This page explains how Merlin Cloud generates heat maps, what the colours mean, and how to use time/zone filters.

Leo avatar
Written by Leo
Updated over 5 months ago

How we generate heatmaps

  • Source: Positions detected within the camera’s view (or inside a selected zone).

  • Aggregation: We count visits per pixel grid (x, y) across your chosen date range.

  • Smoothing: Density is widened via morphological dilation and then Gaussian blur—you see clusters, not exact footprints.
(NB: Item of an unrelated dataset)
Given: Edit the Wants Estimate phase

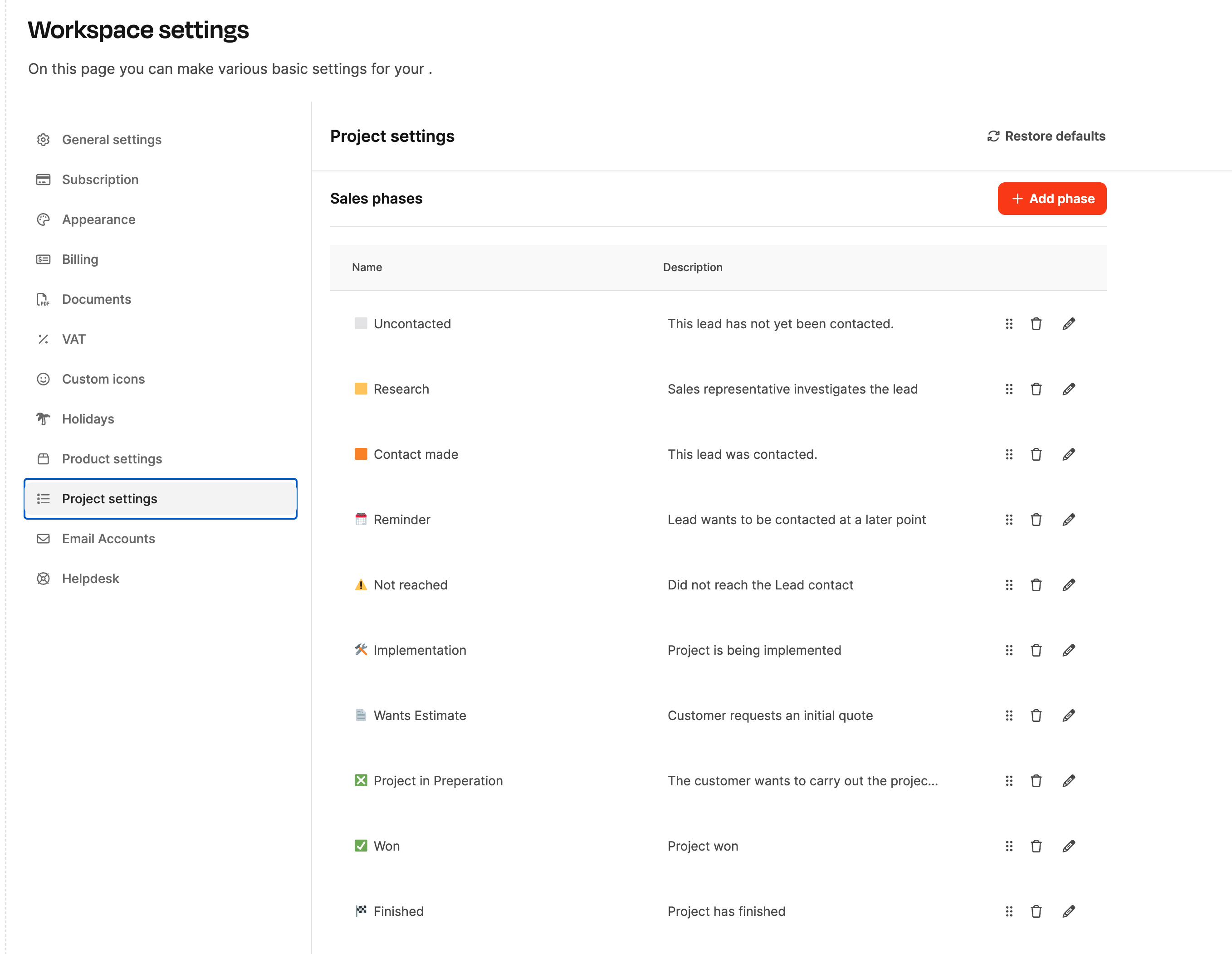Looking at the screenshot, I should pos(1068,716).
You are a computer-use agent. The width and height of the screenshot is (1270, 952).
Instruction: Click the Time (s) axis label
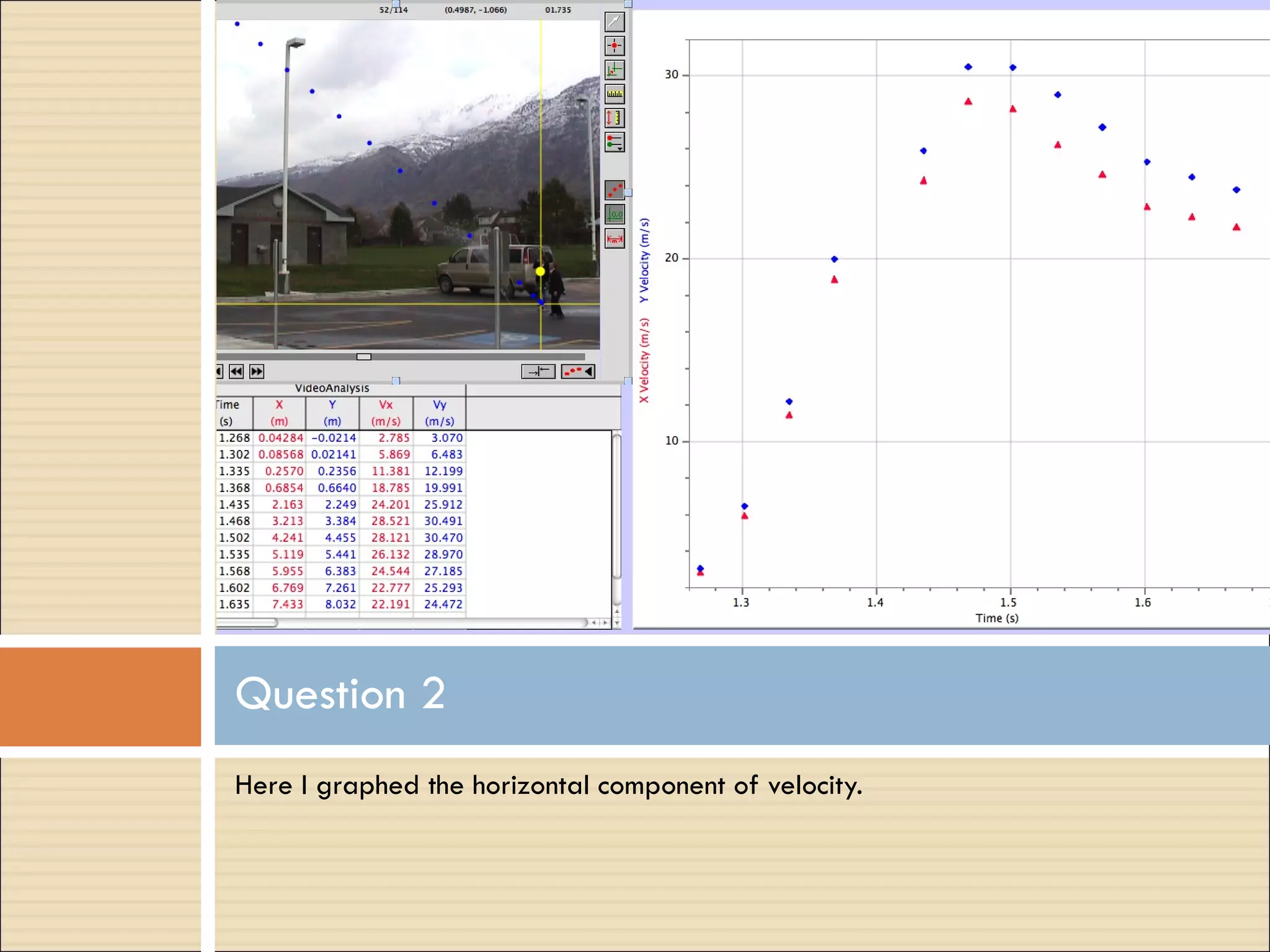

  • Scaling: Each heatmap normalises its own scale (0–255) for the selected time range. Intensity is relative within that view, not comparable across different days by colour alone.

Colour legend

  • Blue → low activity

  • Green/Yellow → medium activity

  • Red → high activity

Because scaling is per-heatmap, keep the same date window when visually comparing areas or before/after changes.

Time & zone filters

  • Date range: The UI defaults to 30 days but any date range is supported.

  • Zones: Selecting a zone restricts the heatmap to that polygon; all widgets update to zone-specific data.

What a heatmap can (and can’t) tell you

Great for

  • Locating hotspots/coldspots and aisle dwell patterns

  • Seeing the impact of fixtures or entrance placement

  • Guiding merchandising & flow experiments

Not for

  • Person-level tracking or exact positions

  • Cross-period colour comparisons without the same time filter

  • Inferring staff vs shopper (unless you use enterprise options elsewhere)

Reading tips

  • Look for persistent red paths → high flow corridors.

  • Red near a kiosk without matching kiosk events may signal attraction but low engagement.

  • If a refit reduces red in an obstruction area, you likely improved throughput.

Privacy & storage (heatmap context)

  • No facial recognition. Full-body blur.

  • For heatmaps we store computed overlays + coordinates + metrics, not raw video frames. (Frame retention policies live in Privacy, data handling & retention.)

Limitations & quality

  • Accuracy drops with crowding, occlusion, harsh lighting, mirrors/reflective surfaces.

  • Mount cameras high, angled down, and verify results by a quick walk test.

  • If the camera goes offline, heatmaps won’t backfill for that gap (enterprise backfill optional).

Quick how-to

  1. Open a CameraHeatmap.

  2. Set date range (keep consistent for comparisons).

  3. (Optional) Choose a Zone to focus the view.

  4. Use insights to adjust layout or run a test; revisit with the same window to compare.